> _Tugas Singkat 1_: Tolong sebutkan semua nama berbahasa Inggris yang muncul dalam teks tentang Selat Malaka dan Selat Singapura di bawah.

> _Teks yang Disediakan_:
◆ ◆ ◆

Selat Malaka dan Selat Singapura menjadi salah satu jalur pelayaran yang sangat strategis.
Kementerian Perhubungan (Kemenhub) terus berkomitmen mengemban aspek keselamatan pelayaran dan perlindungan lingkungan maritim, termasuk di Selat Malaka dan Singapura.
Direktur Kenavigasian Ditjen Perhubungan Laut Kemenhub Budi Mantoro mengatakan, Selat Malaka dan Selat Singapura dilalui oleh sekitar 35% kapal internasional yang mengangkut sepertiga dari komoditas perdagangan global.
“Jadi, membuat kedua Selat ini menjadi urat nadi yang menghubungkan perekonomian wilayah tersebut ke seluruh dunia,” katanya.
Budi menyebutkan, volume lalu lintas yang melewati kedua Selat tersebut terus meningkat setiap tahunnya, mencapai 130.000 kapal per tahun.
World Economic Forum memperkirakan Selat Malaka akan melewati kapasitasnya pada akhir dekade ini, karena pesatnya pertumbuhan lalu lintas pelayaran di Selat tersebut.
“Belum lagi banyaknya kemacetan dan kecelakaan yang terjadi di kedua Selat tersebut bisa mengakibatkan gangguan dan hambatan bagi rantai pasokan global,” jelasnya.
Menurut Budi, aktivitas di kedua Selat itu berdampak tidak hanya kepada tiga negara Pantai, tapi juga terhadap perdagangan regional hingga ke perekonomian global.
Oleh karena itulah, Cooperative Mechanism dibentuk untuk menjalin dialog, pertukaran informasi dan berbagi perspektif tentang isu – isu penting yang berkaitan dengan Selat Malaka dan Selat Singapura.
Dia bilang keselamatan pelayaran dan perlindungan lingkungan maritim di Selat Malaka dan Selat Singapura menjadi perhatian utama dari komunitas maritim internasional, khususnya Negara Pantai. Oleh karenanya, dengan dukungan dari International Maritime Organization (IMO).

◆ ◆ ◆

> _Data yang Diberikan_:
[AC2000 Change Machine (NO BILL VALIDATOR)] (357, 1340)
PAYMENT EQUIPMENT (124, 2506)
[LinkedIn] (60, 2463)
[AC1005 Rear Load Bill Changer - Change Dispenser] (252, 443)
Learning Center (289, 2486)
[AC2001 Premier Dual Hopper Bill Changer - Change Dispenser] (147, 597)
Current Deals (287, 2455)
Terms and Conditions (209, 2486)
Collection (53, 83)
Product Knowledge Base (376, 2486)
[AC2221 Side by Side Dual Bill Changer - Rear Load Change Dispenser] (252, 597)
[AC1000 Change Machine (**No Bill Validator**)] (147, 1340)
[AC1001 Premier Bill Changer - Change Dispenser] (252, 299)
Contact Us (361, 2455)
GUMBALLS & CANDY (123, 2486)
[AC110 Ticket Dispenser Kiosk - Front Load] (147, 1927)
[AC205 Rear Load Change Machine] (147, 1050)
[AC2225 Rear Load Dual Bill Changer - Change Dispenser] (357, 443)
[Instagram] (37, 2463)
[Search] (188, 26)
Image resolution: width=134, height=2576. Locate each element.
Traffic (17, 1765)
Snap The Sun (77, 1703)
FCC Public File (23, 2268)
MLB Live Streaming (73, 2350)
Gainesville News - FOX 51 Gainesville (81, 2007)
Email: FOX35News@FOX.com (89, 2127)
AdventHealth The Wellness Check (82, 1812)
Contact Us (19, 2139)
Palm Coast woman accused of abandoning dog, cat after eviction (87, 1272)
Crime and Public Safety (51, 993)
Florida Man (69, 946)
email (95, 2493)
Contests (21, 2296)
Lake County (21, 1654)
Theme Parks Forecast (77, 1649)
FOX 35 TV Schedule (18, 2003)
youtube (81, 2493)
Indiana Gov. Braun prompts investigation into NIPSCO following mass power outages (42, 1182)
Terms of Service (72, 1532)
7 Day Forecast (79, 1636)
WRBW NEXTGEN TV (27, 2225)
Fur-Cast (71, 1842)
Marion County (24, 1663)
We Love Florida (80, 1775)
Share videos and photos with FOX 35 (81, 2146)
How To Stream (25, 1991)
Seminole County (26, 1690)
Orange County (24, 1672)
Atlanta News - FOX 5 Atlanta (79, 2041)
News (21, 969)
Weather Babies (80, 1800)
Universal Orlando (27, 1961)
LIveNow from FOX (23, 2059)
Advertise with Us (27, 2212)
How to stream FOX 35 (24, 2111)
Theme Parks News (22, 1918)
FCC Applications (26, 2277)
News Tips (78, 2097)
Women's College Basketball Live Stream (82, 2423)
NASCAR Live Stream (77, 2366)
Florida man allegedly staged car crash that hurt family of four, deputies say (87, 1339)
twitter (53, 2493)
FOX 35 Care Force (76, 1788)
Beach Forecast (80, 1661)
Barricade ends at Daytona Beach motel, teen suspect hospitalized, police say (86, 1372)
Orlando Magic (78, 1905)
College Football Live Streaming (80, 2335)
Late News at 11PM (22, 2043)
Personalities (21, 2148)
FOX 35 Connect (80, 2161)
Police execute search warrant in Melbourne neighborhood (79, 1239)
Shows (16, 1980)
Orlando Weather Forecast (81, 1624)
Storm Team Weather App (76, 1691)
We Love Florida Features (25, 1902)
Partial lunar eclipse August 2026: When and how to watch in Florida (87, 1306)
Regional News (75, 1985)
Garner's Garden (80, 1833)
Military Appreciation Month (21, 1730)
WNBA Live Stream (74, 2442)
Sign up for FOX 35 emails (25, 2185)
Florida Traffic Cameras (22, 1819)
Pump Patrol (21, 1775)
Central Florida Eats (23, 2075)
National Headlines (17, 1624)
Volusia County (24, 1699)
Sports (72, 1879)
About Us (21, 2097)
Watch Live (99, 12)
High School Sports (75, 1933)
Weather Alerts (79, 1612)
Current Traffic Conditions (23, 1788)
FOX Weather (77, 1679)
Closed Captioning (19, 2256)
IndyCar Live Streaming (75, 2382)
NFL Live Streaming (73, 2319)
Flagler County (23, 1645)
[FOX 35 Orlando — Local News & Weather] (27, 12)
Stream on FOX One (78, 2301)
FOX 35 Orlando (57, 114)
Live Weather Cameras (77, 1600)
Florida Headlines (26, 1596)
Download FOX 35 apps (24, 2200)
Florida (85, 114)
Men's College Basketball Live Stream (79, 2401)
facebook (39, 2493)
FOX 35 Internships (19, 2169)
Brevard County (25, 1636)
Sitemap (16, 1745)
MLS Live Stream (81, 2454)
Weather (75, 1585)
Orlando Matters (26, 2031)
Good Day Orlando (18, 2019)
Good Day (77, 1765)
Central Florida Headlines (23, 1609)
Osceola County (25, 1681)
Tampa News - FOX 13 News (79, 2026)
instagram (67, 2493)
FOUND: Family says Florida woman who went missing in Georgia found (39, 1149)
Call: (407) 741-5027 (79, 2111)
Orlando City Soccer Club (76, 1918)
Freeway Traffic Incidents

◆ ◆ ◆

> _Tugas Singkat 2_: Tuliskan kembali baris-baris data di atas, mulai dari baris yang memuat "Stream on FOX One (78, 2301)" sampai baris yang memuat "Call: (407) 741-5027 (79, 2111)", termasuk kedua baris tersebut.

> _Hasil Tugas 1_:
- World Economic Forum
- Cooperative Mechanism
- International Maritime Organization (IMO)

> _Hasil Tugas 2_:
Stream on FOX One (78, 2301)
FOX 35 Orlando (57, 114)
Live Weather Cameras (77, 1600)
Florida Headlines (26, 1596)
Download FOX 35 apps (24, 2200)
Florida (85, 114)
Men's College Basketball Live Stream (79, 2401)
facebook (39, 2493)
FOX 35 Internships (19, 2169)
Brevard County (25, 1636)
Sitemap (16, 1745)
MLS Live Stream (81, 2454)
Weather (75, 1585)
Orlando Matters (26, 2031)
Good Day Orlando (18, 2019)
Good Day (77, 1765)
Central Florida Headlines (23, 1609)
Osceola County (25, 1681)
Tampa News - FOX 13 News (79, 2026)
instagram (67, 2493)
FOUND: Family says Florida woman who went missing in Georgia found (39, 1149)
Call: (407) 741-5027 (79, 2111)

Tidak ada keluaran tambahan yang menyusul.